Na década de 60, era comum haver somente uma seção do IEEE por país, com exceção dos Estados Unidos. O Brasil, porém, encontrava dificuldades para reunir os muitos engenheiros do país, devido ao seu tamanho. O contato entre os profissionais de todos os estados era bastante difícil; além disso, havia uma grande concentração da produção tecnológica em alguns estados, como São Paulo. A revista Spectrum, no entanto, era lida por engenheiros de todo o país e levou pessoas de outros estados a conhecer o Instituto. Assim, em 1966, Carlos Alberto J. Lohmann, junto de Luis Ernesto Quintino, José Roberto Lacerda e Augustin L. Woelz, fundou a seção São Paulo, a terceira do país.
No começo, essa seção contava com poucos membros, a grande maioria vinda da empresa Light, que incentivava a presença nas reuniões.
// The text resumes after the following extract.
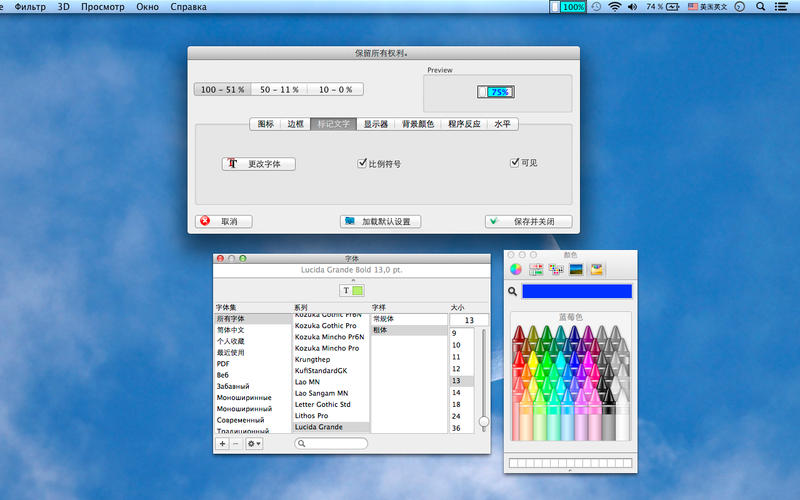
Task: Add a font collection with plus button
Action: point(222,443)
Isso foi essencial para que a seção se fixasse, pois garantia que qualquer atividade realizada pelo IEEE São Paulo teria público.
Assim, era possível convidar grandes nomes da engenharia para ministrar palestras sem correr o risco de ser um fiasco.
Esses encontros ganharam renome devido à sua qualidade,
o que passou a atrair público de outras empresas, permitindo
uma ampliação do número de membros da seção.